Scientists have found that the placentas of male or female babies control the level of small molecules which may explain the reason behind why pregnancy complications may vary depending upon the baby’s biological sex.
The findings showed that the genetic profile of the placentas of male and female babies were very different in relation to the baby’s sex. This may help explain why male babies may be more vulnerable to the effects of poor growth, and why being pregnant with a girl may lead to an increased risk of severe pre-eclampsia for the mother, the researchers said.
“In pregnancy and childbirth, the sex of the baby is at the forefront of many parents’ minds, but we do not even think of the placenta as having a sex. This work shows that the placenta differs profoundly according to sex,” said lead author, Gordon Smith from NIHR Cambridge Comprehensive Biomedical Research Centre at the University of Cambridge, Britain.
For the study, published in the journal JCI Insight, the team included data from 4,000 first time mothers and analysed samples of placenta and maternal blood.
The team found that one of the uniquely sex-related placental genes controlled the level of a small molecule called spermine — a metabolite that is a substance involved in metabolism — that plays an important role in all cells and is even essential for the growth of some bacteria.
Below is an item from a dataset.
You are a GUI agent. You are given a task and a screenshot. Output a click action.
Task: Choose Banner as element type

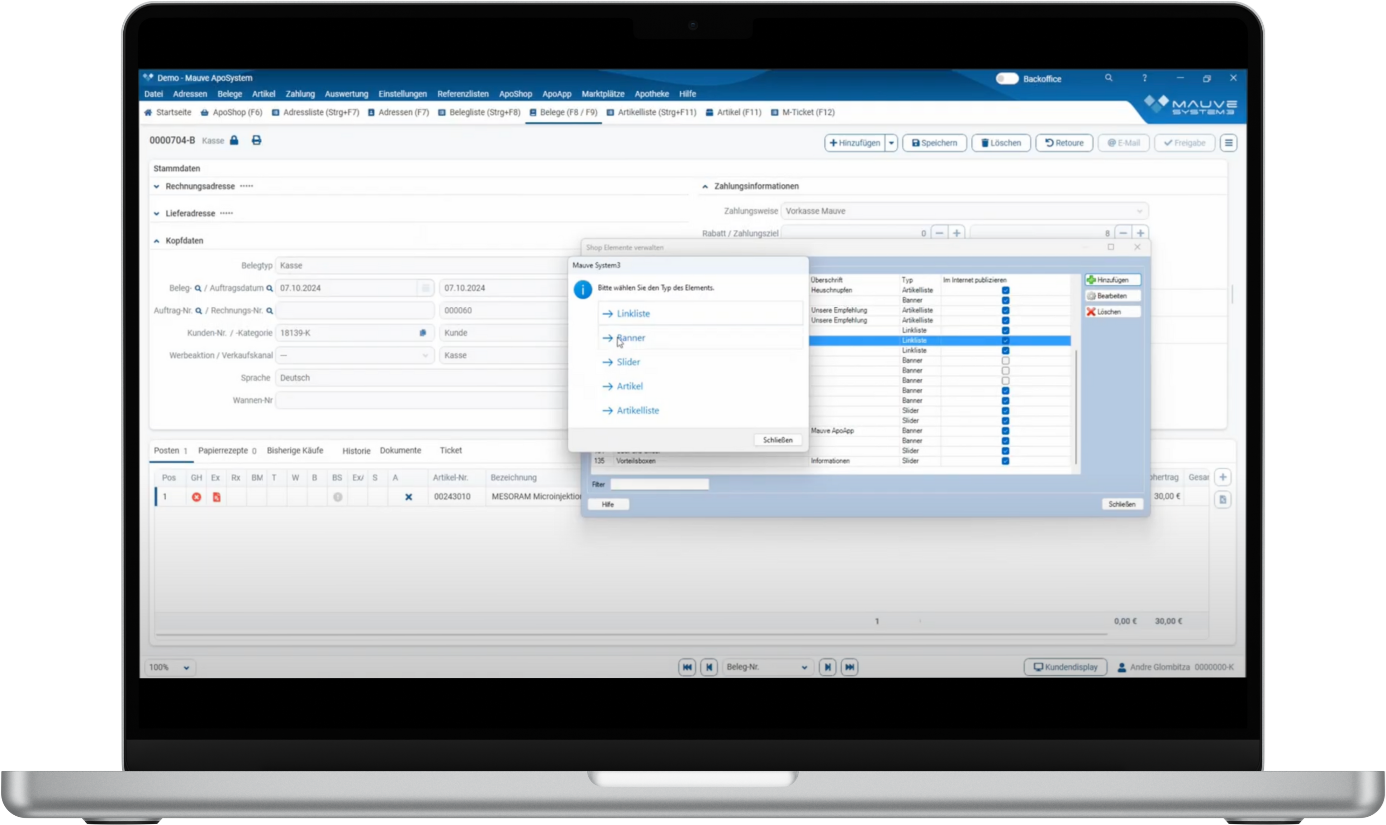[631, 338]
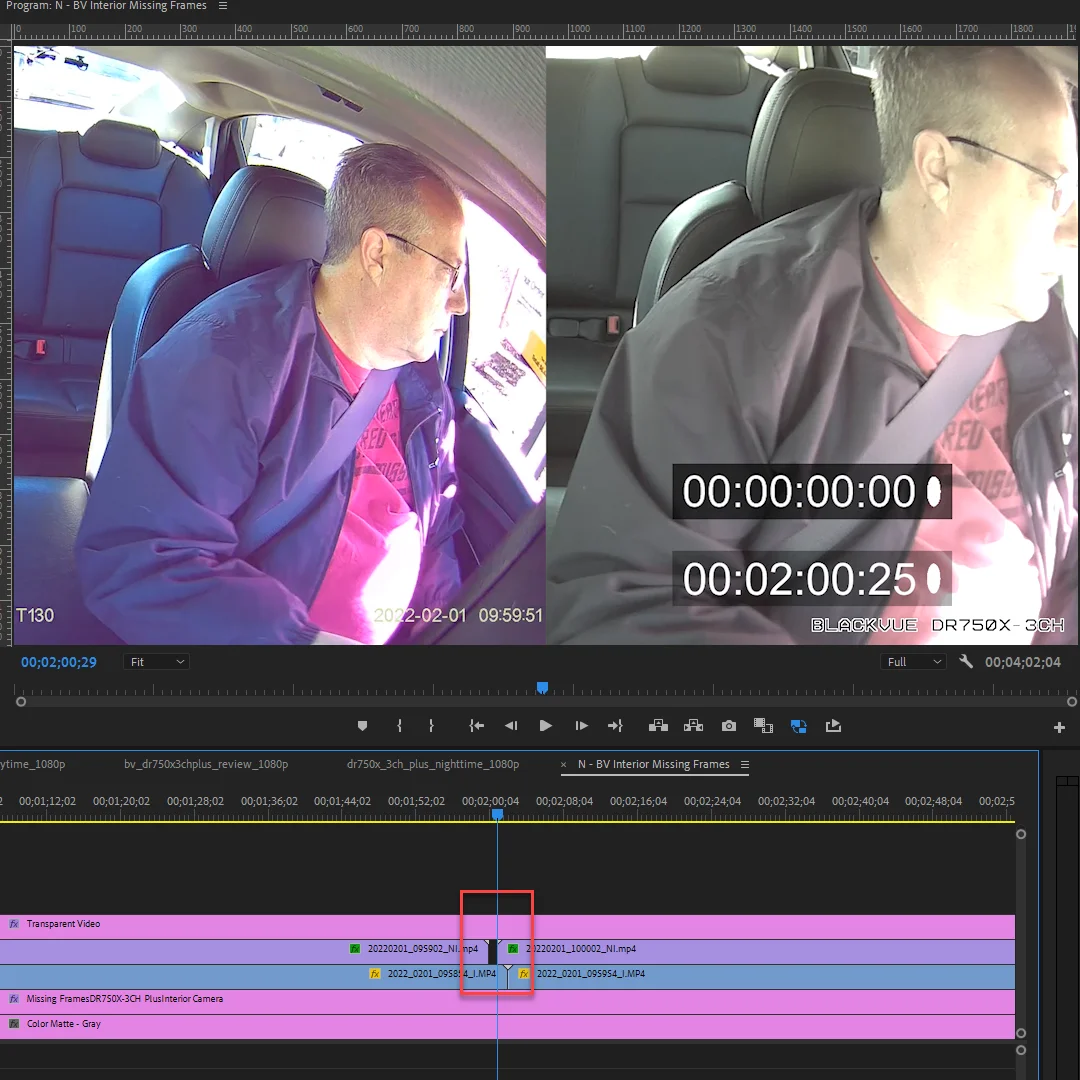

Female placentas had much higher levels of the enzyme that makes spermine, thus increasing levels of the metabolite in mothers with baby girls which is associated with pre-eclampsia risk whereas placental cells from boys were found to be more susceptible to the toxic effects of a drug that blocked spermine production, causing low levels of the substance which may lead to poor foetal growth.
“These differences alter elements of the composition of the mother’s blood and may even modify her risk of pregnancy complications. A better understanding of these differences could lead to new predictive tests and possibly even new approaches to reducing the risk of poor pregnancy outcome,” Smith explained.